Today, my darling babies, I have made not one but two entries for your asses, since I am not coming into work tomorrow (which is today, or so this entry posits, and that's all confusing and shit), but anyway here is some more idiotic rambling. Also: Yesterday at the lavanderia I caught an episode of the Simpsons where they were trying to decide where to go on vacation, and Lisa's pick was "Walter Gropius's Bauhaus Village," and it was SUPER EFFING FUNNY. Um, to me.

So, while I think i have mostly weaned myself from the OH GOD MUST HAVE MAKEUP CANNOT GO IN PUBLIC WITHOUT LADY WARPAINT WHERE IS MY OIL-BASED LACQUER OH GOD HELP teen phase*, you all KNOW you have those moments where something goes desperately wrong (more like, you become aware that you LOOK desperately wrong) and something in the order of concealment becomes absolument necessaire. The problem is generally that you're in some totally weird situation (snowmobile grass-drag-race, music festival in middle of field, boys' house, New Jersey Turnpike, El Paso), groping through whatever's around like a madwoman, going "Aaah! Aaaugh! Need something white/tan/black/pointy! Glug!" What to do?

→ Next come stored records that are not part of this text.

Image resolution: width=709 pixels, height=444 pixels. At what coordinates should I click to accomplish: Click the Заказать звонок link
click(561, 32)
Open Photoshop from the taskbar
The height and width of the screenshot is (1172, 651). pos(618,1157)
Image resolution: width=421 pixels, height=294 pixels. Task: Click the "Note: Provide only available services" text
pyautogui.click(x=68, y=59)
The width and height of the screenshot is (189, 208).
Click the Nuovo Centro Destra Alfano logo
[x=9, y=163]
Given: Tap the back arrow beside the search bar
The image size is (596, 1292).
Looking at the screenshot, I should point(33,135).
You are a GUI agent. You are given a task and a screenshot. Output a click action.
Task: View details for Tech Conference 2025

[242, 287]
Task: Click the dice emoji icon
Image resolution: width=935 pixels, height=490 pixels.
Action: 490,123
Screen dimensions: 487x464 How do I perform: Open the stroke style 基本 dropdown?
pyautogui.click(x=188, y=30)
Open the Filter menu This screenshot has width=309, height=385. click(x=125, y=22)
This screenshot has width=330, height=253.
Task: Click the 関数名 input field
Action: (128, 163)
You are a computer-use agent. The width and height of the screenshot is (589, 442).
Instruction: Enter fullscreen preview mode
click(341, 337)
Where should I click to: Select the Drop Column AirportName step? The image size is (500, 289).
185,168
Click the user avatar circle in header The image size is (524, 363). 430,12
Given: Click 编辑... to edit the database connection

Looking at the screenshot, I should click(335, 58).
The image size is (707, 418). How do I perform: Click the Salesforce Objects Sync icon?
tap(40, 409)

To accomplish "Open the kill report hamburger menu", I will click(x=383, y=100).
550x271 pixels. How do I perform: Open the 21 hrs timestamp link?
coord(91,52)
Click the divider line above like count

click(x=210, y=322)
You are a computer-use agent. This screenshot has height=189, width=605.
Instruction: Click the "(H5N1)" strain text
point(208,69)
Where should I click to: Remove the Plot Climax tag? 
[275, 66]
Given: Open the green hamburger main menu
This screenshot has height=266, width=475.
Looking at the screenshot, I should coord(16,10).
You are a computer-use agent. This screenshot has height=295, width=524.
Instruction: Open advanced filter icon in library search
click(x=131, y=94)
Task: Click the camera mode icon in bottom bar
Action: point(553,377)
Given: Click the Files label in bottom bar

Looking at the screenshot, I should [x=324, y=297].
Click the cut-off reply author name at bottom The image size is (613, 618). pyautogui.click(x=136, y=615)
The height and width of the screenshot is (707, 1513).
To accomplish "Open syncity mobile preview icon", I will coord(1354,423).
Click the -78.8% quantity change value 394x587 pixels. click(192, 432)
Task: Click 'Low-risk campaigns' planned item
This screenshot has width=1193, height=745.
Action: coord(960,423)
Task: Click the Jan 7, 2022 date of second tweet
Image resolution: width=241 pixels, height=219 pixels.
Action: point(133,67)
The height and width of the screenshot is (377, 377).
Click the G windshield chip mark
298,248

(Note: Guys who are reading this: If you are all, "But my girlfriend/wife/sister doesn't wear makeup! She is just naturally beautiful all the time!"--nice try, and that's very sweet, but yes she does so. No. Shut up. Yes she does. Maybe it's only "rarely" or "occasionally," but there's a reason the word "never" rhymes with "I'm a stupid deludenoid." Ladies with mad skillz know how to use it invisibly, but the operative word in that phrase is still "use." I've got such a good eye by now that I can smell last week's foundation clinging to the crevice between your jaw and ear [and it smells like shame and pricey mineral solutions]. So yes she does. She does. You're stupid. SHUT UP).

My most recent contingent moment involved a band's very last show ever, my being in the last week of my previous job (which was in itself a slowdance with misery), and the tail-end of a month-long depression-bender. What happened? I broke out in HIVES. On my CHESTORAL REGION. AT THE SHOW. In a fancy-yet-still-pretty-much-just-a TANK TOP. Other choice moments for the contingency include: the First Morning Sleeping Over, the I Passed Out On Your Floor At the Party But I Still Desperately Like You, and the Can't Let You See I Was Just Weeping Uncontrollably In Your Bathroom Because Peter Schilling's "Major Tom" Came On And I Couldn't Deal And Now I Look Like Uncle Fester. In celebration of and tribute to the above (and with a special shout-out to Rachel), I give you

Non-Traditional Substances I Have Employed Cosmetically:
by no means a recommendation to mimic my idiocy

Ballpoint pen
Sharpie marker
Highlighter pen
Wite-Out (works GOOD on hives!)
Crayola marker
Tempera paint
Acrylic paint
Oil paint (had crush on TA of Advanced Painting class, 1997)
Nail polish (on face)
Flour (+ sweat = PASTE)
Cornstarch (just like Trent Reznor! fuck)
Food colouring
Dabber (from bingo)
Stamp pad
Cinnamon (tastes like burning!!!)
Powdered Kool-Aid mix
Olive oil
Charcoal (briquet, sans lighter fluid, from grill)
Charcoal (burnt end of stick, as though am cave painter)
Blood (sanguine! pugilistic!)
Sunblock (as hair-dressing)

The sad thing is that I'm sure substances will continue to be added to this list, although I hope that now, at least, it will be surmounted by the noble phrase STOPPED CARING ABOUT THIS KIND OF CRAP. Someday. Someday. I need more coffee! clm.

*Am, however, apparently still in phase where Embarrassing Both Myself and You, The Audience, With Gross Personal Revelations is feasible entertainment mode.